SEITENAUSZUG:
*****

Der Entwurf sieht zudem Änderungen bei der Marktüberwachung und im Vollzug vor. Dazu soll eine „Zentrale Stelle“, die als eine rechtsfähige Stiftung des bürgerlichen Rechts ausgestaltet werden soll, mit entsprechenden hoheitlichen Befugnissen beliehen werden. Zu deren Aufgaben gehören demnach „die Registrierung der Hersteller und Sachverständigen, die Überwachung der Branchenlösungen, die Entgegennahme und Prüfung der Mengenmeldungen der Hersteller ... und der Systeme, die Entgegennahme und Prüfung der Mengenstromnachweise der Systeme, die Berechnung der Marktanteile der Systeme sowie Einzelfallentscheidungen zu bestimmten Verpackungsarten“. Die Zentrale Stelle soll vor allem für die Marktüberwachung zuständig sein und damit die Landesvollzugsbehörden überwachen.

*****

IHRE AUFGABE: Schreiben Sie den Seitenauszug über die im Entwurf vorgesehene Zentrale Stelle für Verpackungen im Anschluss an dessen letzten Satz weiter.

GESPEICHERTE DATENSÄTZE:
*****

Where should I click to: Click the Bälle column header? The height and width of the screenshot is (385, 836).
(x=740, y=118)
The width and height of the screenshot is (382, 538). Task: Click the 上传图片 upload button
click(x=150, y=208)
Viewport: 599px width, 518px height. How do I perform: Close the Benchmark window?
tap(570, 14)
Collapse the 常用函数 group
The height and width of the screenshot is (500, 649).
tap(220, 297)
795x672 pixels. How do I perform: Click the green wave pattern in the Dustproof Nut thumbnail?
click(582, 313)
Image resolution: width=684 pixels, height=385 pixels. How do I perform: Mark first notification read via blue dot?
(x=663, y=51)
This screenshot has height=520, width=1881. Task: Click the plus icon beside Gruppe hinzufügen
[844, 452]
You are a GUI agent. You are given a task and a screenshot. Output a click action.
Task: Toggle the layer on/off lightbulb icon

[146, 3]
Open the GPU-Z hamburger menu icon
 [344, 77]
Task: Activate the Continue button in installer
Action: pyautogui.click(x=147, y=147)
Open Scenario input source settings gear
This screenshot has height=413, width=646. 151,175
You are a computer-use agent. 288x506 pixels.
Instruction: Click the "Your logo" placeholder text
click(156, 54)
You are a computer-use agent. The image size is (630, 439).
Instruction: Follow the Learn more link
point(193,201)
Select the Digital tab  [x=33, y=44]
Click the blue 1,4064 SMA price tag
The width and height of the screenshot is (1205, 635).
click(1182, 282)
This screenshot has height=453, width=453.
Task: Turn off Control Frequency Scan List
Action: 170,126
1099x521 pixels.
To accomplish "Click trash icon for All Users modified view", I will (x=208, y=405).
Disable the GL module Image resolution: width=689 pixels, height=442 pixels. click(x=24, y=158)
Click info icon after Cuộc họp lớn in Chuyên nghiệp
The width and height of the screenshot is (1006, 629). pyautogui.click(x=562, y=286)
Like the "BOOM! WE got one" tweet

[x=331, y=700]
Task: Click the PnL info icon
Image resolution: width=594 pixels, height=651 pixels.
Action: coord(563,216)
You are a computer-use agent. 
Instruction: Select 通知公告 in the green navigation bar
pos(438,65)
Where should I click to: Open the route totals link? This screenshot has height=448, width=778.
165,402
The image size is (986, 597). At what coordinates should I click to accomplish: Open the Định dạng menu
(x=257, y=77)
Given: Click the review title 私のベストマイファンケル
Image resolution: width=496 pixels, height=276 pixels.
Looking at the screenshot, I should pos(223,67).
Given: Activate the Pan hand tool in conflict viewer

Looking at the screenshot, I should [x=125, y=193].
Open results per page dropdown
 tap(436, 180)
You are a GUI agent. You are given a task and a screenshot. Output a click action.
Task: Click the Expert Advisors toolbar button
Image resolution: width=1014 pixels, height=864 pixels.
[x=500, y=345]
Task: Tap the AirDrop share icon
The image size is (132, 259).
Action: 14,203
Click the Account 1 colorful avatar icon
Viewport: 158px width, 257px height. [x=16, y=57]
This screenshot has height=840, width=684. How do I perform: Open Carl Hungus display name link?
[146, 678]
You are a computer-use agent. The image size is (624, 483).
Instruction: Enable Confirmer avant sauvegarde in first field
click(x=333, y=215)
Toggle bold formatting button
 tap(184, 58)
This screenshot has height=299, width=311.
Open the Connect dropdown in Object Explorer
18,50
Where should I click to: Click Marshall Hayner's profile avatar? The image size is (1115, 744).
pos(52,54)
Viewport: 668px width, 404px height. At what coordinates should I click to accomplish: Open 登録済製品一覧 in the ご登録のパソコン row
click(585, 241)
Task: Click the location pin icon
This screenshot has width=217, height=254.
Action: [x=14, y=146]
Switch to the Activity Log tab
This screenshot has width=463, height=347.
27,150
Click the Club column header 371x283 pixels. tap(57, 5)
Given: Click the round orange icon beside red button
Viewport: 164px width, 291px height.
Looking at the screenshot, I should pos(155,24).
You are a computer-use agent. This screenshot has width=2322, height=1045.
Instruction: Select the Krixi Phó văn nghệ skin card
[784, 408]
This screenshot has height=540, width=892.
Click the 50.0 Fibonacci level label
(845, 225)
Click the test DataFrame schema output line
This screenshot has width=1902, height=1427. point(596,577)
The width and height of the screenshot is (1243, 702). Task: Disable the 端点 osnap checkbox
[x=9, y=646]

*****

SCHRIFTLICHE ANTWORT:
Stellungnahme des Bundesrates
Der Bundesrat kritisiert in seiner Stellungnahme unter anderem die Regelung zur Pfand- und Rücknahmepflichten für die Einwegverpackungen. Dies würde den „unbefriedigenden Status quo der Verpackungsverordnung im Wesentlichen fortschreiben“. Die Pfandpflicht soll sich nach Auffassung der Länderkammer nicht an „sachfremden Kriterien“ wie Größe oder Inhalt bemessen, sondern sich „an der Art des Materials der Verpackung“ orientieren.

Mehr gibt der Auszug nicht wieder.